If it's nothing special why do PC games not load in 2 seconds? Why to PC games still have loading sections during a game? Why do PCs need direct storage and/or the RTX IO to match or exceed what the PS5 is doing?
Software, not hardware. The software I/O stack in Windows is geared towards access characteristics of HDDs which is non-optimal for SSDs. On top of that, games have to be written to take advantage of the SSD. If you look at BC titles on PS5, they basically load similar to a PC with any old SSD. Things improve on PS5 when they take advantage of the more advanced compression available in Sony's PS5 SDK. And then when the PS5 I/O stack is specifically targeted by a game like Ratchet and Clank you finally see everything come together, hardware and software.
On PC, you won't have a comparable software I/O stack until Direct Storage comes out. As well, games aren't leveraging compression that is nearly as advanced as currently used on PS5. Sony really hit it out of the park when they made it so easy to use advanced compression in their PS5 SDK. Microsoft could learn a thing or two from Sony there.
And even then, you aren't going to see really dramatic speedups on PC until games are written to leverage SSDs through Direct Storage, but that's no different from PS5. That said, there's at least one title on PC that is written to take advantage of SSDs and it massively reduced loading times in that game compared to when it was written to access storage on PCs in a conventional way.
Considering, that Sony even recommends just a 5.5 GB/s NVME drive for PS5 for similar experience to the internal SSD. It does bring into question when (or if) we'll see something that won't run on a "good" 5.5 GB/s NVME drive (one that is well cooled with an well implemented drive firmware) just as fast as the internal drive.

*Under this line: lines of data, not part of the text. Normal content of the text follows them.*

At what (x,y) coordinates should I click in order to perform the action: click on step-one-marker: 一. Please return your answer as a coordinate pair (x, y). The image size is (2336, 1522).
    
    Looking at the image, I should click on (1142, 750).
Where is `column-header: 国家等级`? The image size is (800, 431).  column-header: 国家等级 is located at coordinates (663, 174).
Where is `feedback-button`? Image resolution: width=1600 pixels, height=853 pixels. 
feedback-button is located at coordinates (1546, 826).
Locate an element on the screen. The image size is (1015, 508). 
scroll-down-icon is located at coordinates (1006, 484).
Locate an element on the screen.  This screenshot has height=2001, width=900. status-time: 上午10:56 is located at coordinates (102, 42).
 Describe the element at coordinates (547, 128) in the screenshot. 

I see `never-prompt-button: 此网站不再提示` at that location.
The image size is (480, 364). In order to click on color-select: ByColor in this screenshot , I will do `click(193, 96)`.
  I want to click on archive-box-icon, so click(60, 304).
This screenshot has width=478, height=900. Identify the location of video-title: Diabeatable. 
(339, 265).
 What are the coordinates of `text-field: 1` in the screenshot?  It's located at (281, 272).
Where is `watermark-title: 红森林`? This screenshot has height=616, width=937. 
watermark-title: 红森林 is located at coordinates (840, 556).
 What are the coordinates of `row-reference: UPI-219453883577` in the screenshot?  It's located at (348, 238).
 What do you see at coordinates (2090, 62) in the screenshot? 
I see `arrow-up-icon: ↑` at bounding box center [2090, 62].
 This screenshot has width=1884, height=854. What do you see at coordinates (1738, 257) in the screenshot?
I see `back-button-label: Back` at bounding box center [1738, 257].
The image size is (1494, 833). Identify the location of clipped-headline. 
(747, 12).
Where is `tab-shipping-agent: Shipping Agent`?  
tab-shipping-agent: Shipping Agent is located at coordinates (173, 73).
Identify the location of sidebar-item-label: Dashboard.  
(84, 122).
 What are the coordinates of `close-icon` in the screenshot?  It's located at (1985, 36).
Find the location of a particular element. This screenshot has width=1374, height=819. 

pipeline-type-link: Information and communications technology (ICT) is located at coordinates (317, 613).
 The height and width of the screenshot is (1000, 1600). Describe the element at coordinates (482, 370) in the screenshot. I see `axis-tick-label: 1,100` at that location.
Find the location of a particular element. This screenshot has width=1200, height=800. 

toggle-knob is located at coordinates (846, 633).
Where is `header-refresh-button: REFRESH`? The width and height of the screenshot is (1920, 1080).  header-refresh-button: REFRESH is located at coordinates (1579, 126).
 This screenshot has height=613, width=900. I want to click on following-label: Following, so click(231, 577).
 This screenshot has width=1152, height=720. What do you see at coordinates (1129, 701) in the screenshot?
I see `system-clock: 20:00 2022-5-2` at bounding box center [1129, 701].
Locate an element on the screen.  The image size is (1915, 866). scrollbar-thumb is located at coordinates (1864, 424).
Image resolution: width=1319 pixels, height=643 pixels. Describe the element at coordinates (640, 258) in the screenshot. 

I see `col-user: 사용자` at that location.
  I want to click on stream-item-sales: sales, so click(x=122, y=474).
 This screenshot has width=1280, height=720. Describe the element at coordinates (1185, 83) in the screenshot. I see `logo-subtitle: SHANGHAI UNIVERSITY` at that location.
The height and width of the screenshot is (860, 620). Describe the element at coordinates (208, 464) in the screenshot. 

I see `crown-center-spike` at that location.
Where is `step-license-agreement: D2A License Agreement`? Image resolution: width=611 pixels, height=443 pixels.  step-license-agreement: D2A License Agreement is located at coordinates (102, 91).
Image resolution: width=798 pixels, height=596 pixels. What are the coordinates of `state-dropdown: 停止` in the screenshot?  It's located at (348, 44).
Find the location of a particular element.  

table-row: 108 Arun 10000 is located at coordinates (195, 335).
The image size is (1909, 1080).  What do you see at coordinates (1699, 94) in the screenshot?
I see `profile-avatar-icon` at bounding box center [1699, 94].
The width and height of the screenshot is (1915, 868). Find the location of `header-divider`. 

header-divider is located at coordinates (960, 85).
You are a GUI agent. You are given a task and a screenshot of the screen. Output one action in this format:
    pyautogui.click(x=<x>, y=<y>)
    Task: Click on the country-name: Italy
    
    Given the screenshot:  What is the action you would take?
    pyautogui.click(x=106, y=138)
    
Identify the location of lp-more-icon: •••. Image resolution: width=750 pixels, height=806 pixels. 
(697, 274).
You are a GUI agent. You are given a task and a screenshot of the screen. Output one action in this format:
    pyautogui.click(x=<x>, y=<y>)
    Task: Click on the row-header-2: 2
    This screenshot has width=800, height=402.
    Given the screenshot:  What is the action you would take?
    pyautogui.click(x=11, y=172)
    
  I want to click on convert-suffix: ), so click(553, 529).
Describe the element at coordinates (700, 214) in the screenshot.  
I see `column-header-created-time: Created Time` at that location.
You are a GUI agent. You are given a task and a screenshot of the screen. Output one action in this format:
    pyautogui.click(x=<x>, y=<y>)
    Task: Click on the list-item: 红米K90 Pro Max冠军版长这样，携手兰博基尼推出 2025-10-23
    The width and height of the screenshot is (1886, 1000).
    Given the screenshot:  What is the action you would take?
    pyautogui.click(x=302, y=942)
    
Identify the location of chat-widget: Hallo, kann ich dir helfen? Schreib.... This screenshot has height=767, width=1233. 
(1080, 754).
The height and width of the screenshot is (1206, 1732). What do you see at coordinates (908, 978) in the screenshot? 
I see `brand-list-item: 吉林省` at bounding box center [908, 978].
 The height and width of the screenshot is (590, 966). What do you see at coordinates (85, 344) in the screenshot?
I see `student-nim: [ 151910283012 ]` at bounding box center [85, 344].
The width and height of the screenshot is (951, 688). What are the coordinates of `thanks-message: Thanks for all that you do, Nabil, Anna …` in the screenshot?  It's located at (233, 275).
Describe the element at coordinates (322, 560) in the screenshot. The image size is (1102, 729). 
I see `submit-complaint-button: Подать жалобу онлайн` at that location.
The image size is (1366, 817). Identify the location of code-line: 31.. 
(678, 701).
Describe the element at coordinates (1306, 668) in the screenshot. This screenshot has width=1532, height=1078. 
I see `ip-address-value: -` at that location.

There is one bit of hardware that is in the PS5 that we're unlikely to ever see on PC and that's the hardware decompression assist. However, considering that Sony recommends just a 5.5 GB/s NVME drive for the external expansion, it would appear that this is available for use with NVME drives as well. IE - it's not specifically part of the internal SSD as it appears it can be used for any attached drive. Of course, considering how much more compute and CPU power performance oriented gaming PCs have, this isn't an issue as can get just as fast decompression of assets using either excess CPU or excess compute resources if needed. I'm going to assume that DirectStorage will take care of those details of how to allocate system resources for such a task.